BAGHDAD -- The U.S. military passed a milestone Friday in its pending withdrawal from Iraq, vacating its main base near a Baghdad airport that once housed the American war operations hub and hosted a captive Saddam Hussein before his execution.
The transfer of the country's largest American military base to Iraqi custody happened with little fanfare.
No ceremony was held.
The Camp Victory Base Complex, a site ringed by 27 miles of blast walls and razor wire, was the U.S. nerve center for the Iraq war almost from the moment American troops entered the capital and toppled Saddam's statue in 2003.
The handover of Camp Victory to Iraq's government was a big step in the U.S. pullout from Iraq as Washington consolidates its presence in Baghdad at its sprawling embassy in the capital's heavily fortified Green Zone.
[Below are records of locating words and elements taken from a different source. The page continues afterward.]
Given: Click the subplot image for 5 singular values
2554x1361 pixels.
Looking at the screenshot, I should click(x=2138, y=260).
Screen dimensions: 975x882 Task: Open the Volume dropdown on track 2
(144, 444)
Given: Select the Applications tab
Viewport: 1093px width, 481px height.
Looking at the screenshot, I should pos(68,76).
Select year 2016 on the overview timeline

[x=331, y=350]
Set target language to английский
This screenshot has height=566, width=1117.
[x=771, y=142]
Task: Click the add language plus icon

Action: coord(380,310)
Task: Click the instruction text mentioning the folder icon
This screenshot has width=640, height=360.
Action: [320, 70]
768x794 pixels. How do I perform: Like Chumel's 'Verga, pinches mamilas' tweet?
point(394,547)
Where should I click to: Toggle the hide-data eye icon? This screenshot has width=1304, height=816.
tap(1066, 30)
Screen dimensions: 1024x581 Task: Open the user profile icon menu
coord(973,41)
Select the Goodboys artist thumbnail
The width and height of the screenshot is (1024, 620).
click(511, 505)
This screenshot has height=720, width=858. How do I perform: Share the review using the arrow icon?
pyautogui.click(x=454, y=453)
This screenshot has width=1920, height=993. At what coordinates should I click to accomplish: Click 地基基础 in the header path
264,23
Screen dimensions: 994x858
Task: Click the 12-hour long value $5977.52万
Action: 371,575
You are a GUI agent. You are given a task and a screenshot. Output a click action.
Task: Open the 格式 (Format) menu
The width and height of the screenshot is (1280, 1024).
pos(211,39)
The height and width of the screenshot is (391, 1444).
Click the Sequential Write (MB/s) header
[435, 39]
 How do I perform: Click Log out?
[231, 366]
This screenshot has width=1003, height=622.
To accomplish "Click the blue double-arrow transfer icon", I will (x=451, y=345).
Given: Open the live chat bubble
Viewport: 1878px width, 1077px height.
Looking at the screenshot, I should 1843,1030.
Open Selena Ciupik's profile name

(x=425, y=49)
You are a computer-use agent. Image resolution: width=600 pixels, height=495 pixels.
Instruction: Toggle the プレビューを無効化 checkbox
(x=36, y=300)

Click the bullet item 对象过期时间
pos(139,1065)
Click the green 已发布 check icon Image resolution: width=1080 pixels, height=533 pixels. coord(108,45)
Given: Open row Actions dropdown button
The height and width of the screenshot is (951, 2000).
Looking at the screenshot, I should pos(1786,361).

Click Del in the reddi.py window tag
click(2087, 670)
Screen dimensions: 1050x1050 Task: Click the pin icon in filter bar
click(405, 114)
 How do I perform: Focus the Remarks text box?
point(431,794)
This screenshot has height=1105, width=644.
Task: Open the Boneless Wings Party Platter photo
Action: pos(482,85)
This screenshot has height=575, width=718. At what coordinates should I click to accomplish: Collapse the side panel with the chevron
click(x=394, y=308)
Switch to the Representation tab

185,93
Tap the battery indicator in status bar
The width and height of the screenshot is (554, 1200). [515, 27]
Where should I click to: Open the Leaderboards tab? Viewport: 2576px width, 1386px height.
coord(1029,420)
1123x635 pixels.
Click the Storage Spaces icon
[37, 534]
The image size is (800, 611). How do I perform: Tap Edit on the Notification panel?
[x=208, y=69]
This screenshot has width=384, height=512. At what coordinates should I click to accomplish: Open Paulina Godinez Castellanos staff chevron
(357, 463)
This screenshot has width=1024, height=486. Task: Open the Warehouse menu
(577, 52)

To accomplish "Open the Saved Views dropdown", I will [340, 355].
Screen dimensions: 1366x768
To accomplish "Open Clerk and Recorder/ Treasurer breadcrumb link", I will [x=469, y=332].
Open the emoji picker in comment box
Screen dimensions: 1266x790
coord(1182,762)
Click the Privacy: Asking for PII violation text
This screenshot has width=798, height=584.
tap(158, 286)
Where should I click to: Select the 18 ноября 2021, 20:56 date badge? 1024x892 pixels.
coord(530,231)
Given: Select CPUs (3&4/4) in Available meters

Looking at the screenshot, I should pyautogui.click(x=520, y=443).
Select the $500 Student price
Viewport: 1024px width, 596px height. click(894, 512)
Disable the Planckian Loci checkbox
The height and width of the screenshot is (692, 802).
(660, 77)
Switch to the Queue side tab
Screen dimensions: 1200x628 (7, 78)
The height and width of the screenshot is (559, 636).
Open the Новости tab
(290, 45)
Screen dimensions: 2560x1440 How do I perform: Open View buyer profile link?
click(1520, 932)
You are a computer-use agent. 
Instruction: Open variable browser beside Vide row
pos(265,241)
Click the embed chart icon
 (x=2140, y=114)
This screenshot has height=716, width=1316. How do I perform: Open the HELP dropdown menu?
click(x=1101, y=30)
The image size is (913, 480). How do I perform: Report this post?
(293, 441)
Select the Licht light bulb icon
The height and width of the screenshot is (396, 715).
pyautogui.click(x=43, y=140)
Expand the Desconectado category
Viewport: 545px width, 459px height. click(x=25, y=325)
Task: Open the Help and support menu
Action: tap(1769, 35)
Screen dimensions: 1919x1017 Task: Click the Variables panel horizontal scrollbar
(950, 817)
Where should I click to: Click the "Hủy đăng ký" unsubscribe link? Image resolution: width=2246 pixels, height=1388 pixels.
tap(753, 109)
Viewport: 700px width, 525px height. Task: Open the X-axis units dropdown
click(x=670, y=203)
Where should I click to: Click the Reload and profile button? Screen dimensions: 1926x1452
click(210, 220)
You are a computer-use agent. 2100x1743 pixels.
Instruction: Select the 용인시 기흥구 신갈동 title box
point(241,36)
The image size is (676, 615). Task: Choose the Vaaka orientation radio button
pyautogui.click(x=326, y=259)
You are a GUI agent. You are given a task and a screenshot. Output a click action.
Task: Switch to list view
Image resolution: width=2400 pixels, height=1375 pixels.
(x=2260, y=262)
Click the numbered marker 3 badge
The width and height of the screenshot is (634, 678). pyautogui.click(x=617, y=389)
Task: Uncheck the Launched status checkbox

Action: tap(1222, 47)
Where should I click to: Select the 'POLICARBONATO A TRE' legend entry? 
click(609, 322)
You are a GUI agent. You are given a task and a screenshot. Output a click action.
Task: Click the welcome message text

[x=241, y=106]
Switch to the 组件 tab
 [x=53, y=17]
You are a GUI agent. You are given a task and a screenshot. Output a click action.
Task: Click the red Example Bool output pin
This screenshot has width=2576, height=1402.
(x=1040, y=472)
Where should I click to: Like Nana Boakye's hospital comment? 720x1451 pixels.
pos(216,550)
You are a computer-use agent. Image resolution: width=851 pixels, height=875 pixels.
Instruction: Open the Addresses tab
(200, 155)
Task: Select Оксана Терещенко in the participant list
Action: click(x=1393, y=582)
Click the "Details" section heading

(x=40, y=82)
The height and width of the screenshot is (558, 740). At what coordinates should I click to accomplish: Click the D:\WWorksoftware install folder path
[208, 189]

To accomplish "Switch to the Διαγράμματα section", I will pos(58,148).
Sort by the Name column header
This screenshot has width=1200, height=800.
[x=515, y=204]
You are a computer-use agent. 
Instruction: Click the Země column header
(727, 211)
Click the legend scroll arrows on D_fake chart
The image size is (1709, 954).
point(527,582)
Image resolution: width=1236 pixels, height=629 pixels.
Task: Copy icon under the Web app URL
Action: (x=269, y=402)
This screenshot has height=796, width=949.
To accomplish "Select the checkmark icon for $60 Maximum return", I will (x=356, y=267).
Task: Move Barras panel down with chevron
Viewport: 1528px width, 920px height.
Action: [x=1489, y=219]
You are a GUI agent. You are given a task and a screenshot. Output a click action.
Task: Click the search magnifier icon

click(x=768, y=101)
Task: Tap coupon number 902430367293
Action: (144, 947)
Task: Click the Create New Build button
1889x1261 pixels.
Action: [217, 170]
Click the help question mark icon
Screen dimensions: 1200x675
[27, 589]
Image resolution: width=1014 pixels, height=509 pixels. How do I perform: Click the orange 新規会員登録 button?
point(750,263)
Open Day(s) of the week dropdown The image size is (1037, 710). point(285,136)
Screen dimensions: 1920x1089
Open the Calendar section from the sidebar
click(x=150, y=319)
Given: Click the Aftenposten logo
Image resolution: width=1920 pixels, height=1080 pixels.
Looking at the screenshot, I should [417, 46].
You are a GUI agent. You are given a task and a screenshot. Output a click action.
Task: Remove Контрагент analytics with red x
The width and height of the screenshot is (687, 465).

Fewer than 500 U.S. troops remain in the capital.
About 12,000 troops are still in Iraq, down from a peak of about 170,000.
All the remaining forces are to leave by the end of this year, except for a small contingent of fewer than 200 attached to the U.S. Embassy.
"The Victory Base Complex was officially signed over to the receivership of the Iraqi government this morning," Col. Barry Johnson, a U.S. military spokesman, said by email. "The base is no longer under U.S. control and is now under the full authority of the Government of Iraq."
American forces have been closing down operations for months at Camp Victory, which once housed about 42,000 U.S. military personnel and another 20,000 support staff.
The top U.S. war leaders -- from Ricardo Sanchez to David Petraeus to the current commander, Gen. Lloyd Austin -- lived at one of Saddam's villas on the base.
U.S. officials said Saddam built the network of palaces and villas and a complex of lakes on the grounds.